Task directions>
Turn the lines from the line with "Given: Select the pointer selection tool" to the line with "Looking at the screenshot, I should 675,63." into a numbered list, leaving out any blank lines.
── Extracted data ──
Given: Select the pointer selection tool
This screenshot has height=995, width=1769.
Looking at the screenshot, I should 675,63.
───
── Extracted data ──
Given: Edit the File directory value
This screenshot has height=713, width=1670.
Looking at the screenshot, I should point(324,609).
───
Task response>
1. Given: Select the pointer selection tool
2. This screenshot has height=995, width=1769.
3. Looking at the screenshot, I should 675,63.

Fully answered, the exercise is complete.